START SOURCE TEXT
Drug laws encompass many illicit activities: possession, manufacture, sale, trafficking, distribution, and transportation and are based on the type and quantity of drug. Despite prescription drugs being generally legal, there is a fine line as to when these drugs are handled illicitly.
According to the National Institute on Drug Abuse (NIDA), misuse of prescription drugs involves taking dosages in a manner other than prescribed, using another person’s prescription, or taking a prescription medication in order to reach a “high.” With a steady increase in drug prescriptions—especially for opioids—the potential for misuse and abuse is even greater.
There are three classes of prescription medications that are most commonly misused: opioids, depressants, and stimulants. Opioids include pain relievers such as oxycodone and hydrocodone. Depressants include such drugs as tranquilizers, hypnotics, and sedatives. Stimulants include ADD/ADHD treatments and prescription diet pills.
END SOURCE TEXT
START GIVEN INFORMATION
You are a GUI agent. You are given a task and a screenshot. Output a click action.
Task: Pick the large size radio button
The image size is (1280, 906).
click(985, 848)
END GIVEN INFORMATION
START GIVEN INFORMATION
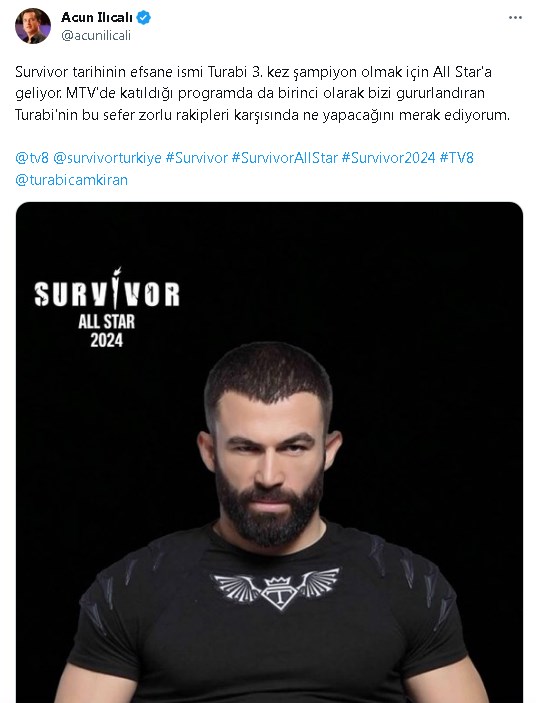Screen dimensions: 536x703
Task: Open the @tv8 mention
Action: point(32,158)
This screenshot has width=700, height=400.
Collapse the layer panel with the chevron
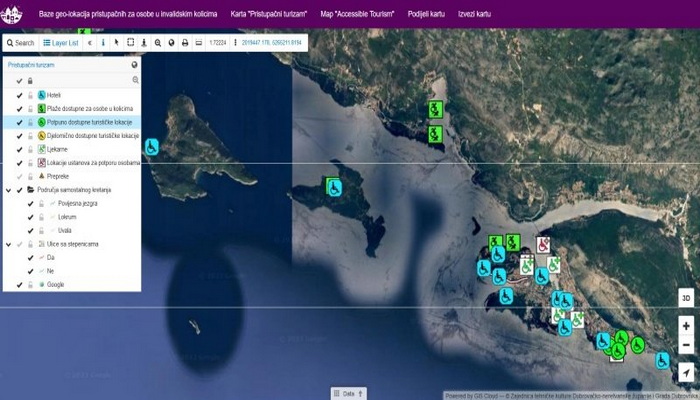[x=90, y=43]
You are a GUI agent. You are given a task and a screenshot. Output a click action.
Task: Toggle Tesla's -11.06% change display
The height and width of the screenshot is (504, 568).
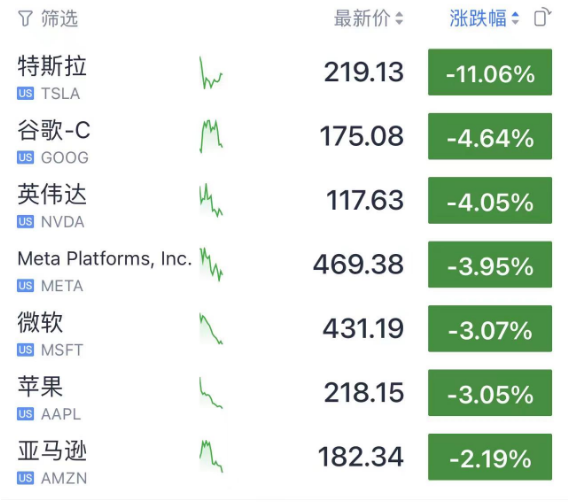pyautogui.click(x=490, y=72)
END GIVEN INFORMATION
**WORK ORDER 1**
List every illicit activity that the passage on prescription drug misuse says drug laws encompass.
**WORK ORDER 2**
Write out the part of the passage on prescription drug misuse starting with "There are three" and going on through "prescription diet pills.".

**FINAL ANSWER 1**
possession, manufacture, sale, trafficking, distribution, transportation

**FINAL ANSWER 2**
There are three classes of prescription medications that are most commonly misused: opioids, depressants, and stimulants. Opioids include pain relievers such as oxycodone and hydrocodone. Depressants include such drugs as tranquilizers, hypnotics, and sedatives. Stimulants include ADD/ADHD treatments and prescription diet pills.